### Your objective:
Go through the material below and count the lines containing the word "computer". Give that number by itself.
*** Provided entries Section Begins ***
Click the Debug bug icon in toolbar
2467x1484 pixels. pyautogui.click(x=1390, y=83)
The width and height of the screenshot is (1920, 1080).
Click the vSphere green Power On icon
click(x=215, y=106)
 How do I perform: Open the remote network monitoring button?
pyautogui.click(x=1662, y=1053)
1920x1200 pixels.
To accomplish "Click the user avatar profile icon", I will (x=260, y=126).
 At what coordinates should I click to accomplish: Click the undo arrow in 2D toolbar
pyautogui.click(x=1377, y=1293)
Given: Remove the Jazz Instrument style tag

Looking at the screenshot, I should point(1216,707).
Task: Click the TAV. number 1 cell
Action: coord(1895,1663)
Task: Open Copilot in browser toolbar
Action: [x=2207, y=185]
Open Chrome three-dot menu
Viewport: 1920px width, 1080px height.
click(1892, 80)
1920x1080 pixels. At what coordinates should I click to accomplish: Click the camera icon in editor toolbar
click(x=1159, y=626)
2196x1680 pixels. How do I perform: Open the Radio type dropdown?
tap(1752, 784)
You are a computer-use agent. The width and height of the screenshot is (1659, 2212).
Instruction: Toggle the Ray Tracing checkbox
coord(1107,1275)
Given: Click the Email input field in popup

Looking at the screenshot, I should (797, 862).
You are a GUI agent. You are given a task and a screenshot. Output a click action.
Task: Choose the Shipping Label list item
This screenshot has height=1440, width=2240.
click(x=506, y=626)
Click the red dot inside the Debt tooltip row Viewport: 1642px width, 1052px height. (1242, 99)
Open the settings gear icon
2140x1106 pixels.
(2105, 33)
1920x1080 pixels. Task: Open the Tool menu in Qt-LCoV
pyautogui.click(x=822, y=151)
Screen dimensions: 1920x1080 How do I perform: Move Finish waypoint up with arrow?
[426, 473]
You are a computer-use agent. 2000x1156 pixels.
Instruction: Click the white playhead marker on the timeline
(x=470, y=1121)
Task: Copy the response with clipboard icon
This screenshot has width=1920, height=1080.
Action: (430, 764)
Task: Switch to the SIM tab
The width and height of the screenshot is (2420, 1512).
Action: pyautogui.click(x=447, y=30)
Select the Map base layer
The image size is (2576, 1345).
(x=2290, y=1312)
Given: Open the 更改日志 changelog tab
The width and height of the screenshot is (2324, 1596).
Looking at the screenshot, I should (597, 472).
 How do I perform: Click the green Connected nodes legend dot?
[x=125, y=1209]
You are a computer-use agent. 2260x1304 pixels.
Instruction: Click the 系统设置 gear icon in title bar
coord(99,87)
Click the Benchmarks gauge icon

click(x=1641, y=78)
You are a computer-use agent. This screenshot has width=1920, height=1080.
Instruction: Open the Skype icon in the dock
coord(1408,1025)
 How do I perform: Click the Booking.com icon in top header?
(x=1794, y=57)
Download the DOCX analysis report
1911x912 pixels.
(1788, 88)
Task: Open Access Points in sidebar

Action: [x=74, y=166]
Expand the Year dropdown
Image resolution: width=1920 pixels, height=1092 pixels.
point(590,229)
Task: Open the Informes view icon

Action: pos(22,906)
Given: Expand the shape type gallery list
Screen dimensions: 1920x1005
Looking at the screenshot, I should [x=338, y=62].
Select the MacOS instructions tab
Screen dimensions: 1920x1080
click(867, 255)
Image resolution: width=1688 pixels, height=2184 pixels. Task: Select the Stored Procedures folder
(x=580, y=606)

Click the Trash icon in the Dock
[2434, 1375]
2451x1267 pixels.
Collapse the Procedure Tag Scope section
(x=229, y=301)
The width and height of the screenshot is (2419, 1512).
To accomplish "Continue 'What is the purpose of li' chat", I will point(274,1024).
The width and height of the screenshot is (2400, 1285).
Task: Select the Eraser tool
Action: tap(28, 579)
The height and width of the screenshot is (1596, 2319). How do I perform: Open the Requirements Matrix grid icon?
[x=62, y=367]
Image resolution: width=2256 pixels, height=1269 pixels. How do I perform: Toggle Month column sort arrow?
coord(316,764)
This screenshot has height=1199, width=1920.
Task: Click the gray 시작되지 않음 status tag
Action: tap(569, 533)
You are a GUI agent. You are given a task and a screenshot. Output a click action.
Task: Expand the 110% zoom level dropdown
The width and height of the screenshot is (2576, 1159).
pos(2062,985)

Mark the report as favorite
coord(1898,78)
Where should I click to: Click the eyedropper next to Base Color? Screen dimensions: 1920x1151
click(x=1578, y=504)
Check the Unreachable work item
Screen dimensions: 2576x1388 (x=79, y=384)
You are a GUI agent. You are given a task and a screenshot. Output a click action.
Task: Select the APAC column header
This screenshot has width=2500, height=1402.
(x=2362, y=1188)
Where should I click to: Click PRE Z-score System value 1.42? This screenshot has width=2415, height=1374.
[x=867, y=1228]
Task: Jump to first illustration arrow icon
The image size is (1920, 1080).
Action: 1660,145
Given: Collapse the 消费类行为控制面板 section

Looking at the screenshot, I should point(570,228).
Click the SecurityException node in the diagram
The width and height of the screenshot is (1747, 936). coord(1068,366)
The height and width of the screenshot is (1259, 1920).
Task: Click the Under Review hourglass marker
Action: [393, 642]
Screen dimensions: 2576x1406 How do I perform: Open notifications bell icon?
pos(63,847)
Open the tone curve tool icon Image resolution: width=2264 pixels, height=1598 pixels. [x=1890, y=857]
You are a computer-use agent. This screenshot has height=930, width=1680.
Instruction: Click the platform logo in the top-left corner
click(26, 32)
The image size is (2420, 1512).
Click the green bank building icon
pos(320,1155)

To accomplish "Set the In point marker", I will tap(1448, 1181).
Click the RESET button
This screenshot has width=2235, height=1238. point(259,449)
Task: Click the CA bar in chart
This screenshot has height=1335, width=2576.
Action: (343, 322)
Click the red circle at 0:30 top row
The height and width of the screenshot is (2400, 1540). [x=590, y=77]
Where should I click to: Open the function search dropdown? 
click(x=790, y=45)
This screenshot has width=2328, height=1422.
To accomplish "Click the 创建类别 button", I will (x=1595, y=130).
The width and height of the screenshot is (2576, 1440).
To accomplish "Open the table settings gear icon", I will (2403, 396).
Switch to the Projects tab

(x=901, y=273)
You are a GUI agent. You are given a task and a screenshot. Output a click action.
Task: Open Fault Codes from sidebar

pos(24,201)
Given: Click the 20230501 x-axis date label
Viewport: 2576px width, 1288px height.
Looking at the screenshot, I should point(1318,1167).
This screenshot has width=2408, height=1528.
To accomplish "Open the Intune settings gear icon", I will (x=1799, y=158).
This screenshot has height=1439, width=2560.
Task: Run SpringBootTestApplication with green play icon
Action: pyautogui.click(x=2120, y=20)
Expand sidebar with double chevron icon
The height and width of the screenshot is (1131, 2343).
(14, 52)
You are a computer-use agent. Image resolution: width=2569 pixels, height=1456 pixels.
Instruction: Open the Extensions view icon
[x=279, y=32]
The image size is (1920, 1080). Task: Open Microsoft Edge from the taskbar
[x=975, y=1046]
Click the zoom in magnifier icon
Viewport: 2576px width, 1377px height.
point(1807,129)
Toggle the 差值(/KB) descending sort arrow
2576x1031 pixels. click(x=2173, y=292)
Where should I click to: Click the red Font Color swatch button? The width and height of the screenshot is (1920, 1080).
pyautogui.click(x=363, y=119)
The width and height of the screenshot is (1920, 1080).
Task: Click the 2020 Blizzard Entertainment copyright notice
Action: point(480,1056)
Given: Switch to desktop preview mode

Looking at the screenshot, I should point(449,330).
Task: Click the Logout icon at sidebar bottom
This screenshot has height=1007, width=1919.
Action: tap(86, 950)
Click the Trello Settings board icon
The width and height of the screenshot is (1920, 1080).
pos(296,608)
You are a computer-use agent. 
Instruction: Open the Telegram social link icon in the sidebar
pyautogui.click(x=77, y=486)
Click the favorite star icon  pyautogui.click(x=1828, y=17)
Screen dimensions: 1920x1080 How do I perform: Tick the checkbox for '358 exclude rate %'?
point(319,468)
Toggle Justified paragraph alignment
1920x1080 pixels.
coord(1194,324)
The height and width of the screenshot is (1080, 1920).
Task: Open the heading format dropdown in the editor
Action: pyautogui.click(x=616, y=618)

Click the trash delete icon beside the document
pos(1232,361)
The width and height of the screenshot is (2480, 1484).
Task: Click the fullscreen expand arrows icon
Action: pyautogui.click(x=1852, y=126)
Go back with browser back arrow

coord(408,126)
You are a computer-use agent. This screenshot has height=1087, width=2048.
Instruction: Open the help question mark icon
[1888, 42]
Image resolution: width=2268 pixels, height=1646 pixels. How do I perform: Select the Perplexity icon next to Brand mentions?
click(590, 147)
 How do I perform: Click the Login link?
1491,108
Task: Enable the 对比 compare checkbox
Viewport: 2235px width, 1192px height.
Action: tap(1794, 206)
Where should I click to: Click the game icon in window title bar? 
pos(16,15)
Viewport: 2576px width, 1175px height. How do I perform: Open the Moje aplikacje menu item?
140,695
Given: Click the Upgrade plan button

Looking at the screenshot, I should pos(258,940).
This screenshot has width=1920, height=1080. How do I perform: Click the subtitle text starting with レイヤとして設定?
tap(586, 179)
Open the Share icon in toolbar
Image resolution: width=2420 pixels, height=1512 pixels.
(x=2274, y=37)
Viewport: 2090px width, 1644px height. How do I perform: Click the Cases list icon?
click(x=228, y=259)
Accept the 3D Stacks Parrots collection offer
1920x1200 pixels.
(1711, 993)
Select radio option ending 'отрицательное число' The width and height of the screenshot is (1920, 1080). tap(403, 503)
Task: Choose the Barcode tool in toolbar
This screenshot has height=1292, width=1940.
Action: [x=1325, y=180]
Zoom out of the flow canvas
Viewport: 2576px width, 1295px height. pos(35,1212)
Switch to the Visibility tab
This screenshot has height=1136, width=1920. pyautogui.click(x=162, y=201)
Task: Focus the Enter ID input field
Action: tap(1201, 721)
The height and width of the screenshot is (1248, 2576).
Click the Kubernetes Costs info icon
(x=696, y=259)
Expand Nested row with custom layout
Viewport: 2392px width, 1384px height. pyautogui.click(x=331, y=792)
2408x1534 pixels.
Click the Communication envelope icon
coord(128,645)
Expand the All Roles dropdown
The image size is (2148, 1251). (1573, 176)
*** Provided entries Section Ends ***
### Solution for this problem:
8